А утром Конан подошел к Кроталусу, отдыхавшему на нежно покачивающейся палубе на носу «Ворона». Он заговорил с колдуном о положении дел экспедиции, спросив его напрямую о сверхъестественном свете, который видел под водой. Но колдун оставался непроницаемо спокойным. Его лоснящееся бурое лицо скривилось в недоумении:
— Говорите, видели факел, капитан? Скорее всего, это мираж глубин, вызванный долгим нырянием. Подводное давление играет злые шутки с разумом человека, скажу я вам. Думаю, ваш факел не более реален, чем легион духов, разбудивший вас и вашу команду сегодня ночью. А кроме того, существуют рыбы и угри, которые сверкают и искрятся в пучинах, словно светляки на туранских лугах. — Колдун отвернулся. — Впрочем, какая разница, если наши корабли почти полностью нагружены? — Он обвел рукой каррак и галеру, низко осевшие в воде. Едва возвышаясь над водой, галера лениво покачивались на нежных волнах, с шумом разбивающихся о статую. — Наше путешествие и ваши подводные работы скоро подойдут к концу.

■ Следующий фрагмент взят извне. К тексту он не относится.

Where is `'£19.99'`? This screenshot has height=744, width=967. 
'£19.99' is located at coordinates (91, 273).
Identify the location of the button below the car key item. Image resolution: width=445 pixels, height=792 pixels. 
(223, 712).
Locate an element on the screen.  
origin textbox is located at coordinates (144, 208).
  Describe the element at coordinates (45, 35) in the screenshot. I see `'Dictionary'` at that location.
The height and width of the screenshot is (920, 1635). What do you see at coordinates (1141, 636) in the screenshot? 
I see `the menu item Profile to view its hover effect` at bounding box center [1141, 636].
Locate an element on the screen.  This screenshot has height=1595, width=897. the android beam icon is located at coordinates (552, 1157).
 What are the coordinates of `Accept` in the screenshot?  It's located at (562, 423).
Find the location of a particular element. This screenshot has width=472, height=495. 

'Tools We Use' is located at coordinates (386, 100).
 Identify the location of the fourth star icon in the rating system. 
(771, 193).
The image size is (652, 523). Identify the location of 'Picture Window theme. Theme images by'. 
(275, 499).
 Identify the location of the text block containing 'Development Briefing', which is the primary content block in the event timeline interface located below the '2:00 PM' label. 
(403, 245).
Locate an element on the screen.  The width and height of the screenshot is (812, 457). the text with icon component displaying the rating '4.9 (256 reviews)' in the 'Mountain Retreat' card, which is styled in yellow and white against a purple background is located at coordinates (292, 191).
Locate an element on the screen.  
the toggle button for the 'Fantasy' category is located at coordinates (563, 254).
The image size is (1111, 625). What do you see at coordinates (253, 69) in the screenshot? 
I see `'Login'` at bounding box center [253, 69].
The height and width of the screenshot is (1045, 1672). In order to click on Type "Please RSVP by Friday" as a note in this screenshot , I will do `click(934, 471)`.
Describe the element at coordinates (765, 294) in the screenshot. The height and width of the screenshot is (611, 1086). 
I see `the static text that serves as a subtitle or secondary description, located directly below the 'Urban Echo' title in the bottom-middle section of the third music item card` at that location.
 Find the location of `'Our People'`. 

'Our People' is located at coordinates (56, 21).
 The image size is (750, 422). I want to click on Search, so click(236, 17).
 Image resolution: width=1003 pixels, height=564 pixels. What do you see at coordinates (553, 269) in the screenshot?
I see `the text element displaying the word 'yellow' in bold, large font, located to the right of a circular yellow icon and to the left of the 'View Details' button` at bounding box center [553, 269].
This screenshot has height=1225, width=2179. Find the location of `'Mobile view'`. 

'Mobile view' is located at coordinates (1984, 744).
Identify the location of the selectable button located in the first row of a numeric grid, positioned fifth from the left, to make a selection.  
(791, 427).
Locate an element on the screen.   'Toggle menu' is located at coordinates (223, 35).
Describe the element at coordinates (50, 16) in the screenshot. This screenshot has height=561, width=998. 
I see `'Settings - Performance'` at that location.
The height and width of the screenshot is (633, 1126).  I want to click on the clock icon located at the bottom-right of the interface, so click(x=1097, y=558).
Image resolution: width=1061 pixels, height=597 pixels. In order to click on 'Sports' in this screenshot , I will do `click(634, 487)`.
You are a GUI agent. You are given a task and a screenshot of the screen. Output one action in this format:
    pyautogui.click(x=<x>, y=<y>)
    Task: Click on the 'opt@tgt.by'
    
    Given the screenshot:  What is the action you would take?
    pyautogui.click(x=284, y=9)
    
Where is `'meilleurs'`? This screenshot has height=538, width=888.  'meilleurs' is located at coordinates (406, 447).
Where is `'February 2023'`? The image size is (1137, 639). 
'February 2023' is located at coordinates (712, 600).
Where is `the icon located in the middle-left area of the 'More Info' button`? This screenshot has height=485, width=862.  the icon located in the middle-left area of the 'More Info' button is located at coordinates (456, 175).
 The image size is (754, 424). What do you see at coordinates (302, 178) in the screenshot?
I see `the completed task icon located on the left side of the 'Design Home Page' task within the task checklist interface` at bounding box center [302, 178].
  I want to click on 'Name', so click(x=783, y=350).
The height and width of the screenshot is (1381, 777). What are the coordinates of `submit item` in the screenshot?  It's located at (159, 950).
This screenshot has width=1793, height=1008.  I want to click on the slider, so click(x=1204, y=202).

Конан не стал дальше спорить. Редко брал он себе в партнеры колдунов и с трудом переносил их хитрые проделки. Он оставил Кроталуса разбираться с древним артефактом, который принес ему один из ныряльщиков. Это была арфа, из бронзы, отделанной золотом. Ее серебряные струны оказались целыми, но покрылись коркой. Теперь колдун счистил наросты, и арфа, звеня, издавала странные резонирующие звуки.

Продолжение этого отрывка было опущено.